Between Big and Small Data

Posted by Jarrod Valentine on June 28, 2017

I used the Dandelion Entity Extraction Api on the text of each article and on the text accompanying each video to get ~150k entities. I then used a binarizer to encode each post (article/video) so that it can be represented as a row of zeroes and ones corresponding to the categories each entity related to the post belongs to. All the posts together made a matrix of about 6500 posts by ~150k encodings, all of which is to say that I have a large and very sparse matrix.

Not Quite Big,
But Not Quite Small Data

I tried to do some Principal Component Analysis to look at the data in a reduced cimensional space, but a Pandas data frame of nearly 1 billion entries was too much to process. I tried using a compressed matrix format to avoid data overflow errors, but the computation was too intensive for my laptop. Rather than use the categories the entities belong to, I tried using the entities themselves which reduced the encodings to 55k. Unfortunately, PCA on this reduced matric didn't give me any important insights.

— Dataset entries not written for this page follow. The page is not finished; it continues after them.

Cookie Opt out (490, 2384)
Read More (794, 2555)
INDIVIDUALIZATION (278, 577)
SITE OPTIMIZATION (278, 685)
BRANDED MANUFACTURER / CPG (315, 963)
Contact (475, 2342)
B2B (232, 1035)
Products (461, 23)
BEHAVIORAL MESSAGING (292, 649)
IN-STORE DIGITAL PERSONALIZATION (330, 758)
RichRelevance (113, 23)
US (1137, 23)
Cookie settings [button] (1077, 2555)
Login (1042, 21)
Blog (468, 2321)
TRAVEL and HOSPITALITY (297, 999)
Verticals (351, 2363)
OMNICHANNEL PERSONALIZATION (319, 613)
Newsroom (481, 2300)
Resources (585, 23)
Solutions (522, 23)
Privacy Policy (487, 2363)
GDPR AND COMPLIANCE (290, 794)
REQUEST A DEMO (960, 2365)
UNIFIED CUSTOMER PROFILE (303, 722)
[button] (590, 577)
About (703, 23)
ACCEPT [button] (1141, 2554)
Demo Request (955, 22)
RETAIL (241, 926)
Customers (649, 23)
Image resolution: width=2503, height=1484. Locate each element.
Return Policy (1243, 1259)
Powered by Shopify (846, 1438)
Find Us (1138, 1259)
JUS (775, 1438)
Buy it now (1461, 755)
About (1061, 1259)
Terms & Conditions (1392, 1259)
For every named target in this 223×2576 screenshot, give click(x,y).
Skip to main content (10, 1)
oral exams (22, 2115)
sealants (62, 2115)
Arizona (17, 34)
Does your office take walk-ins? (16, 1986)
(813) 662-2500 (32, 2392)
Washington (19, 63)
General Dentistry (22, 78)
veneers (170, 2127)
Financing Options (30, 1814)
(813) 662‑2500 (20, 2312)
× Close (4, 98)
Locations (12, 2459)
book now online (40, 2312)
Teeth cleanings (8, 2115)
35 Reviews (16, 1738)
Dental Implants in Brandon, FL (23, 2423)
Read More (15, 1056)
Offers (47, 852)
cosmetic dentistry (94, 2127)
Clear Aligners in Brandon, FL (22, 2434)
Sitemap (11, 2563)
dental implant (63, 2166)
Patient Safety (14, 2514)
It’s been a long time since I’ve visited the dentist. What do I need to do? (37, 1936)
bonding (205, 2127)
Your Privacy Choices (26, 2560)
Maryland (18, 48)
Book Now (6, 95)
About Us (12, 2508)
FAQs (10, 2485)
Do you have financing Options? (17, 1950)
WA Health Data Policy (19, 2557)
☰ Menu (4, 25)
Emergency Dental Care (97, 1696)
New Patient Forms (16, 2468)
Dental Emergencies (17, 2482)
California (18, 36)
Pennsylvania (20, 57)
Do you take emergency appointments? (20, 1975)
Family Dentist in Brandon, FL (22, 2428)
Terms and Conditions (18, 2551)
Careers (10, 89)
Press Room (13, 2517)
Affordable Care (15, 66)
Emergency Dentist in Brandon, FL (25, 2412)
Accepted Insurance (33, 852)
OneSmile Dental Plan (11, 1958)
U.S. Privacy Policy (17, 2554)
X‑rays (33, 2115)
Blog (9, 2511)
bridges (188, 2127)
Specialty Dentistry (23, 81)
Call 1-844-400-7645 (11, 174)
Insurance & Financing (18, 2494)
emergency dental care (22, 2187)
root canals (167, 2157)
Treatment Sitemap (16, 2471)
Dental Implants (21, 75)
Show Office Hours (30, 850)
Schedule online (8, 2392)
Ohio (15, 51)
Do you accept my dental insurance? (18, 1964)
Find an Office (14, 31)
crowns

This amount of data is not quite big enough to warrant some sort of Map Reduce strategy, but not quite small enough to be able to do more complex in-memory calculations on my local laptop. Luckily, the pairwise cosine similarity module in sci-kit learn doesn't have to hold the entire matrix in memory to operate on it at once. I found the cosine similarity between each post by taking the cosine similarity of the entire matrix with itself, and then used the result of each entry as the similarity score. One step closer to a recommender!